SMM4H 2018 shared tasks

The proposed SMM4H shared tasks involve NLP challenges on social media mining for health monitoring and surveillance and in particular pharmacovigilance. This requires processing noisy, real-world, and substantially creative language expressions from social media. The proposed systems should be able to deal with many linguistic variations and semantic complexities in various ways people express medication-related concepts and outcomes.
Similar to the first and second runs of the shared tasks, the data will include of medication-related posts on Twitter. The training data (which includes the train and test sets from previous runs) is already prepared and will be available to the teams registering to participate. We will prepare the evaluation data in the following months. There will be a one-week window during which teams will be able to run their systems on a blind evaluation data. The shared task will include four subtasks:

  1. Automatic classification of tweets describing medication intake. Participants are expected to build a three-way classification system to distinguish between tweets that express definite vs possible medication intake, and non-intake (even though the tweets mentioned the medication names). This is the second run of this task and approximately 18,000 annotated tweets will be made available for training with around 5,000 tweets for evaluation.
  2. Automatic classifications of adverse effects mentions in tweets. The designed system for this sub-task should be able to distinguish tweets reporting an adverse effect (AE) from those that do not, taking into account subtle linguistic variations between adverse effects and indications (the reason to use the medication). This is a rerun of the popular classification task organized in 2016 and 2017. The data set will consist of approximately 25,000 tweets for training and 5000 for evaluation.
  3. Extraction of AE mentions. As a follow-up step of subtask ii, this task will include and identifying the text span of the reported AEs and distinguishing AEs from similar non-AE expressions. AEs are multi-token, descriptive, expressions, so this subtask would require advanced named entity recognition approaches. The data for this sub-task includes 2000+ tweets which are fully annotated for mentions of AEs and indications. This set contains a subset of the tweets from sub-task ii tagged as hasADR plus a random set of 800 nonADR tweets. The nonADR subset was annotated for mentions of indications, in order to allow participants to develop techniques to deal with this confusion class.
  4. Normalization of adverse drug reaction mentions. This is a mapping task where systems must map colloquial mentions of adverse reactions to standard concept IDs in the MEDDRA vocabulary (preferred terms). It requires a concept normalization system that receives ADR mentions, understands their semantic interpretations, and mapping those to standard concept IDs. As we have seen in the first run, this task is more challenging and requires a semi-supervised approach. About 9000 annotated mappings will be made available for training and 5000 will be made available for evaluation.

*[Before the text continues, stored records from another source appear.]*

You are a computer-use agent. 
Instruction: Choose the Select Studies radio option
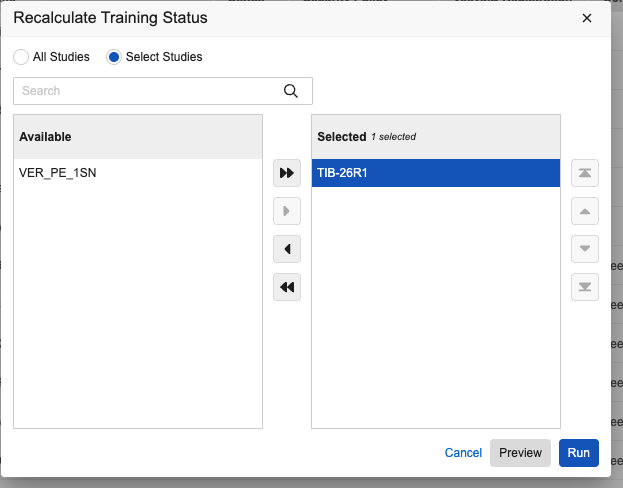click(114, 57)

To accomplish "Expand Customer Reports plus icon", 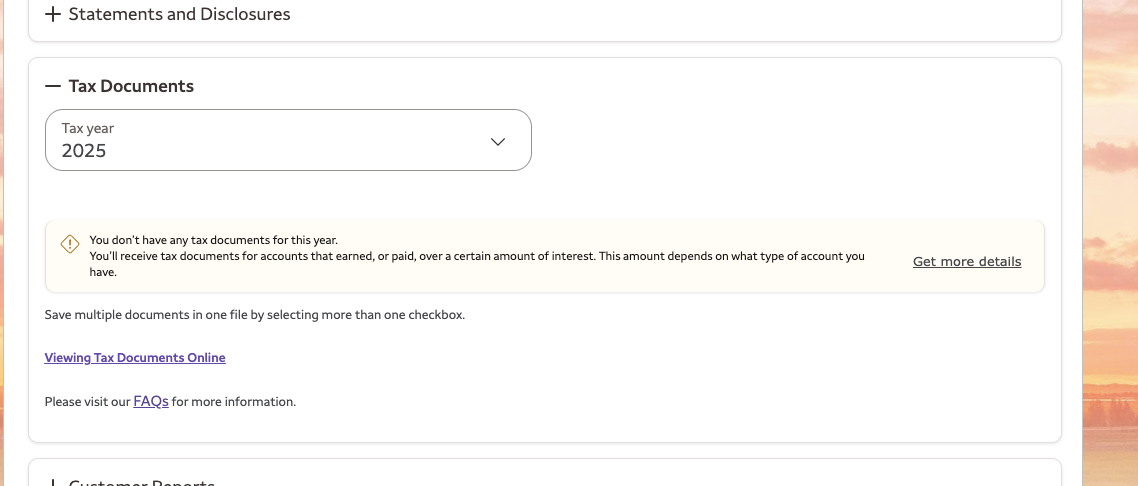I will (53, 482).
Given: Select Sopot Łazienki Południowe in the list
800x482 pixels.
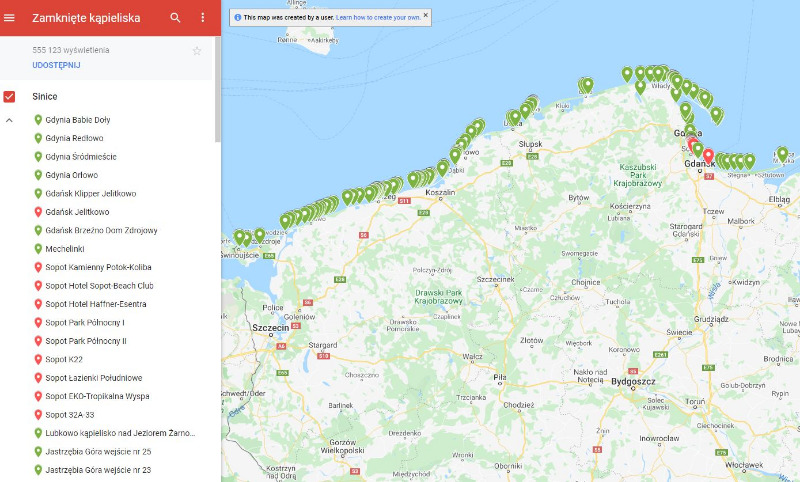Looking at the screenshot, I should 93,378.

The task presents several interesting challenges including the noisy nature of the data, the informal language of the user posts, misspellings, and data imbalance. It has been shown in past research that automated systems frequently underperform when exposed to social media text because of the presence of novel/creative phrases and misspellings, and frequent use of idiomatic, ambiguous and sarcastic expressions. The tasks will thus act as a discovery and verification process of what approaches work best for social media data.